Re: [ClusterLabs] Need help debugging a STONITH resource

Casey & Gina Wed, 11 Jul 2018 15:29:14 -0700

I was able to get this sorted out thanks to Ken's help on IRC.  For some 
reason, stonith_admin -L did not list the device I'd added until I set 
stonith_enabled=true, even though on other clusters this was not necessary.  My 
process was to ensure that stonith_admin could successfully fence/reboot a node 
in the cluster before enabling fencing in the pacemaker config.  So not sure 
why some times it registered and sometimes it didn't, but it seems that 
enabling stonith always registers it.


> On 2018-07-11, at 12:56 PM, Casey & Gina <[email protected]> wrote:
> 
> I have a number of clusters in a vmWare ESX environment which have all been 
> set up following the same steps, unless somehow I did something wrong on some 
> without realizing it.
> 
> The issue I am facing is that on some of the clusters, after adding the 
> STONITH resource, testing with `stonith_admin -F <node_hostname>` is failing 
> with the error "Command failed: No route to host".  Executing it with 
> --verbose adds no additional output.
> 
> The stonith plugin I am using is external/vcenter, which in turn utilizes the 
> vSphere CLI package.  I'm not certain what command it might be trying to run, 
> or how to debug this further...  It's not an ESX issue, as meanwhile testing 
> this same command on other clusters works fine.
> 
> Here is the output of `pcs config`:
> 
> ------
> Cluster Name: d-gp2-dbpg35
> Corosync Nodes:
> d-gp2-dbpg35-1 d-gp2-dbpg35-2 d-gp2-dbpg35-3
> Pacemaker Nodes:
> d-gp2-dbpg35-1 d-gp2-dbpg35-2 d-gp2-dbpg35-3
> 
> Resources:
> Resource: postgresql-master-vip (class=ocf provider=heartbeat type=IPaddr2)
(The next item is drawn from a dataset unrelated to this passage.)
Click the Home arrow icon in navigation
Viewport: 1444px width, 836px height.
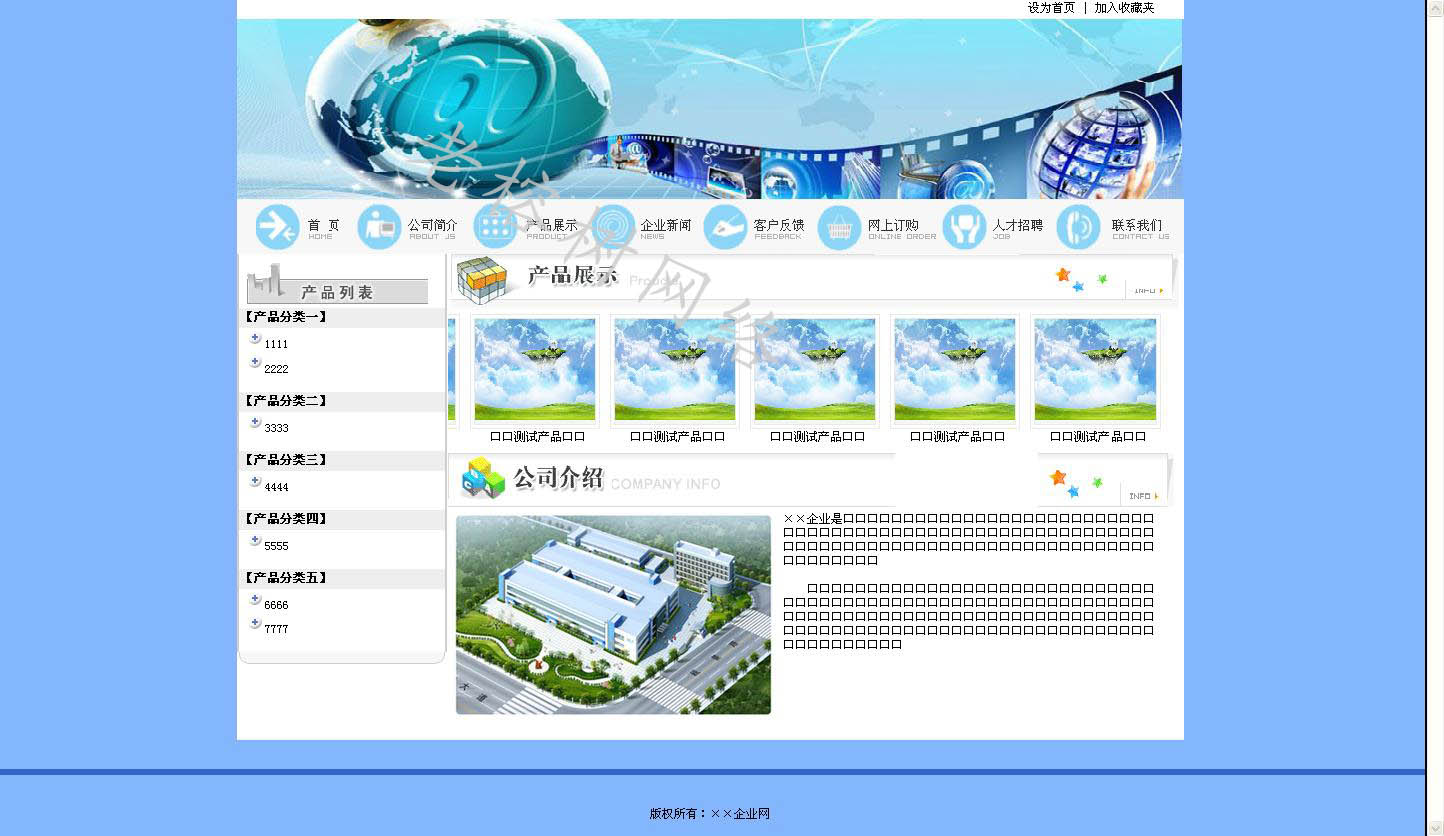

>  Attributes: ip=10.124.167.158 cidr_netmask=22
>  Operations: start interval=0s timeout=20s 
> (postgresql-master-vip-start-interval-0s)
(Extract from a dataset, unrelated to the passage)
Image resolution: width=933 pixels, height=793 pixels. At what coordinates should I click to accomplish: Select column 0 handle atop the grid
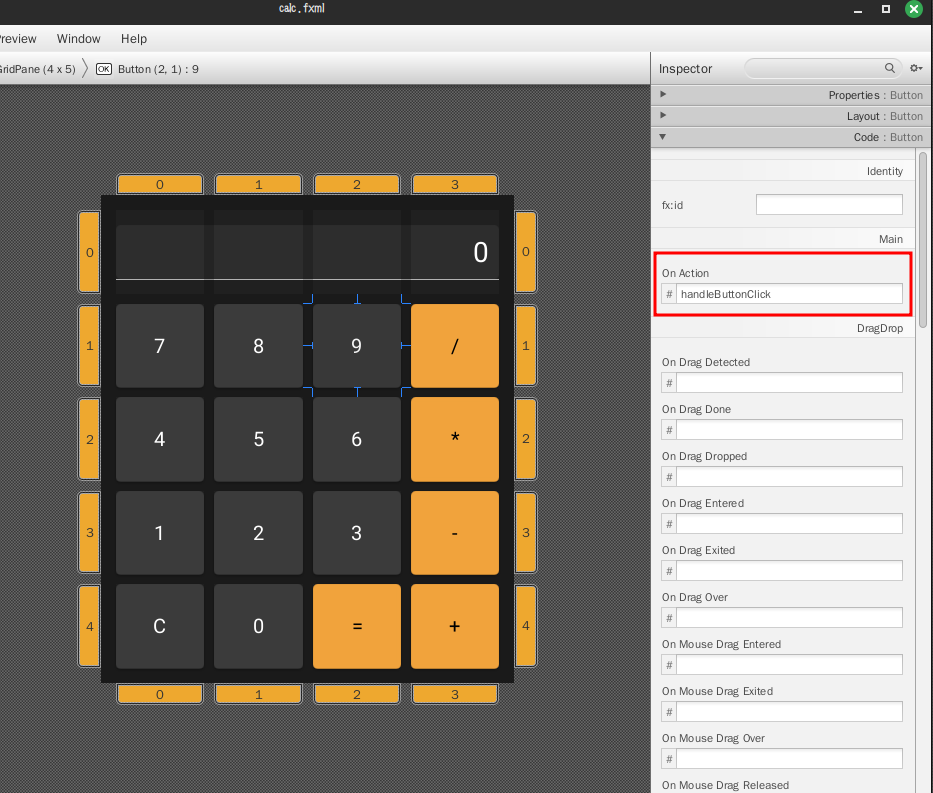(159, 184)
>              stop interval=0s timeout=20s 
> (postgresql-master-vip-stop-interval-0s)
>              monitor interval=10s (postgresql-master-vip-monitor-interval-10s)
> Master: postgresql-ha
>  Meta Attrs: notify=true 
>  Resource: postgresql-10-main (class=ocf provider=heartbeat type=pgsqlms)
>   Attributes: bindir=/usr/lib/postgresql/10/bin 
> pgdata=/var/lib/postgresql/10/main pghost=/var/run/postgresql pgport=5432 
> recovery_template=/etc/postgresql/10/main/recovery.conf start_opts="-c 
> config_file=/etc/postgresql/10/main/postgresql.conf"
>   Operations: start interval=0s timeout=60s 
> (postgresql-10-main-start-interval-0s)
>               stop interval=0s timeout=60s 
> (postgresql-10-main-stop-interval-0s)
>               promote interval=0s timeout=30s 
> (postgresql-10-main-promote-interval-0s)
>               demote interval=0s timeout=120s 
> (postgresql-10-main-demote-interval-0s)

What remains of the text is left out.